June 11, 2025 | Procurement Software 4 minutes read
Agentic AI is finally here. And it is set to make a huge impact on business operations. By 2028, 33% of enterprise software applications will include agentic AI, enabling 15% of day-to-day work decisions to be made autonomously, according to a Gartner projection. But unlike any other technology implementation, it is not merely a system upgrade, modular add-on, or a new interface layer. It transforms workflows and changes how teams interact with data or make decisions.
In case of procurement, it changes how teams work and connect to the broader enterprise. It defines a new approach to how people, processes and technology come together around procurement’s strategic goals.
Some businesses are already using agentic AI to coordinate sourcing events, assess supplier risks, and optimize strategies – all with minimal manual intervention. What really is agentic AI, and why is it so useful for procurement? Let’s find out.
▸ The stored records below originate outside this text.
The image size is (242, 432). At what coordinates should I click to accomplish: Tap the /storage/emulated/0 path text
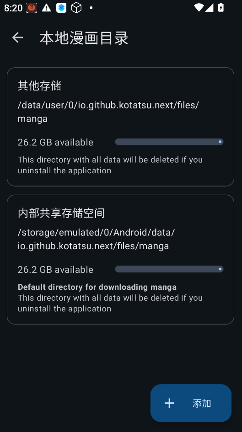[96, 239]
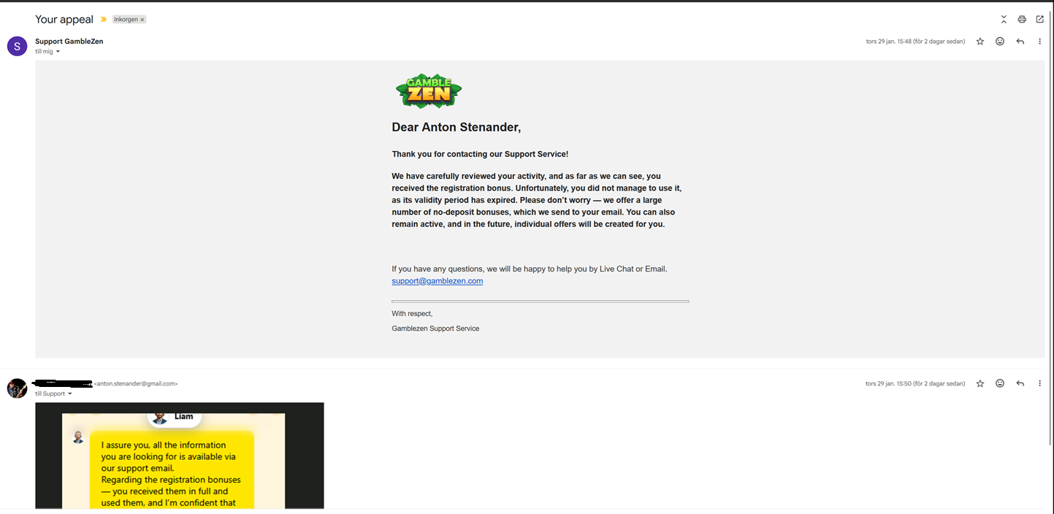Open the attached Liam chat screenshot
Image resolution: width=1054 pixels, height=514 pixels.
[x=180, y=456]
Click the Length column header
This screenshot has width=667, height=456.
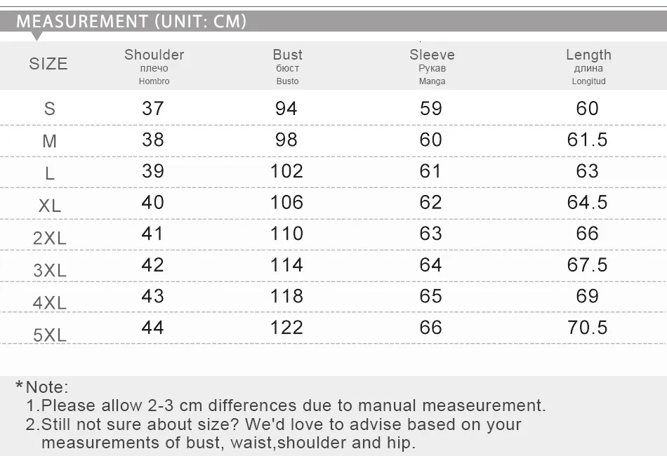point(588,55)
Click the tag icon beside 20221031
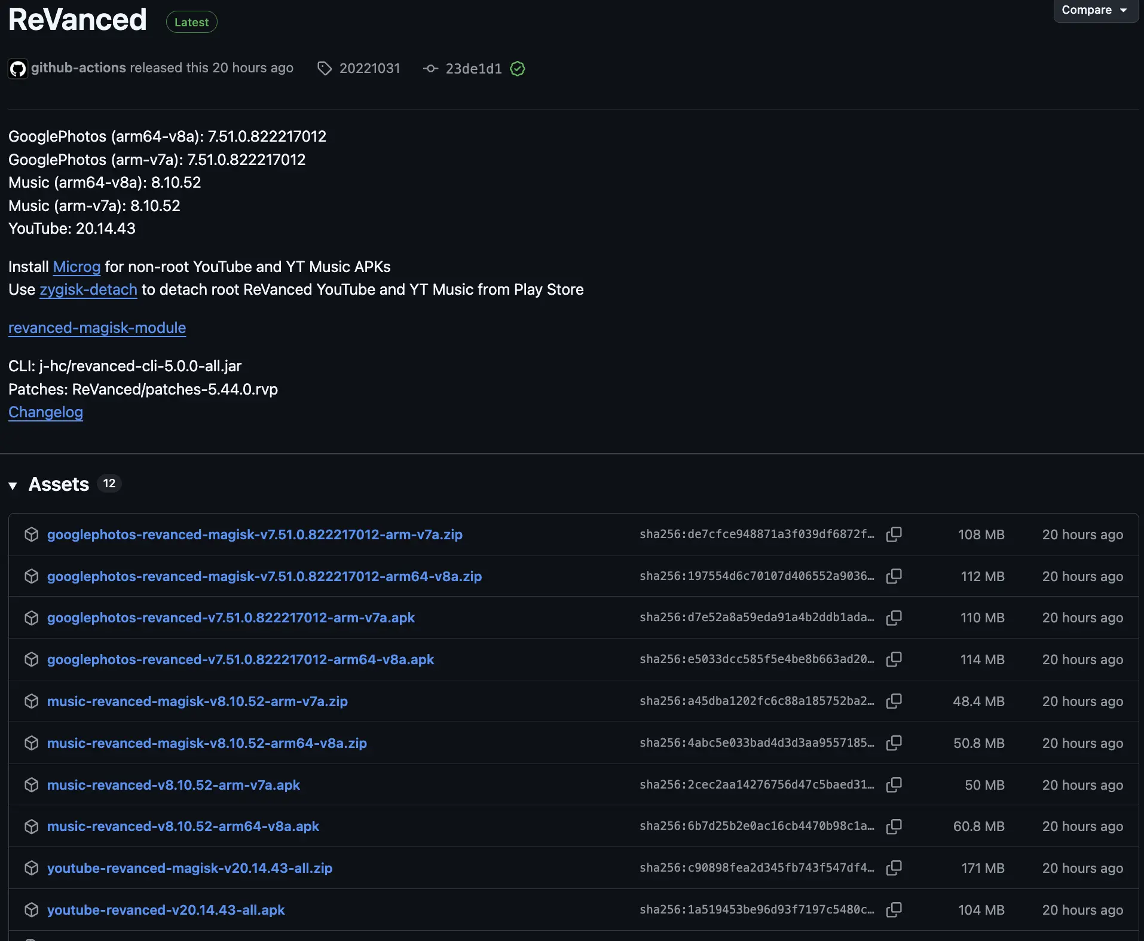1144x941 pixels. pos(325,69)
In most cases, procurement technology still works on predefined rules and triggers. For example, if a purchase order exceeds a fixed value, the system routes it for managerial approval. Likewise, a three-bid policy starts automatically when sourcing a new supplier. These workflows are helpful, no doubt. But they can handle situations that have been explicitly programed on them.
Agentic AI systems add a layer of planning.
Instead of waiting for inputs, they define objectives, evaluate options, weigh trade-offs and even act. In this way, they orchestrate decisions across systems and teams, without too much handholding.
Instead of merely acting on instructions, agentic AI systems can coordinate actions across systems, teams and agents. They can even remember outcomes and learn from past feedback.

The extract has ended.